By Friday morning, rescuers have rescued three passengers on board a tug boat that sank on the Yangtze River in east China's Jiangsu Province on Thursday, and are still searching for more than 20 missing.

Seven or eight foreigners including Singaporean, Indian and Japanese nationals, are believed to be among the missing when the tug boat with 24-25 people on aboard sank while testing water in Fubei Channel on the Yangtze River at about 3 p.m. Thursday, local authorities said Friday morning.

Rescuers said the rescue work is difficult as the current is swift and the water is cold.

Zhang Lei, vice governor of Jiangsu, and Li Shixin, vice director of the National Maritime Bureau, are overseeing the on-site rescue work. Diplomatic staff have also arrived to help verify the foreign nationals on board the vessel.

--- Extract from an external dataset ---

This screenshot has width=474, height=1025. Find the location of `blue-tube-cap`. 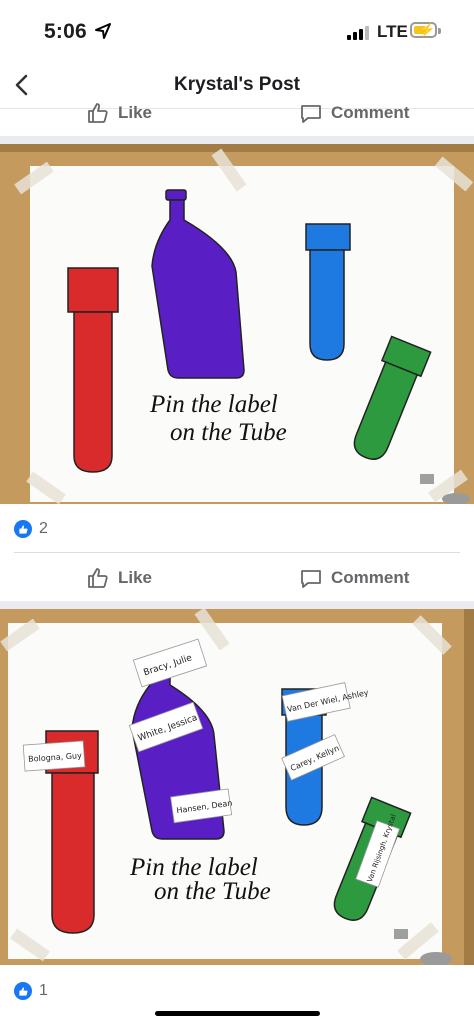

Rescuers believed that there are people trapped in the cabin. The rescue team is trying to use crane to lift the inverted sunken boat out of the water.

Meanwhile, 23 vessels including patrol boats and tugging boats have been dispatched to search for the missing in area where the boat sank.

Wang Chenkai, one of the three rescued, told Xinhua reporters that he was the interpreter of a Japanese engineer.

"Only the two of us were in the cockpit. We have just finished the host load test of the main engine of the boat, when the vessel suddenly slid over. Water immediately filled in," he said.

He survived by clenching on a hydraulic pump. For a moment, he took hold of the Japanese engineer but later a swirling current broke up their clenching, as the boat started sinking.

The boat was manufactured by Anhui Bengbu Shenzhou Machinery Co. Ltd. in October. The producer did not report to port authorities for the water-testing operation and the vessel cruising route.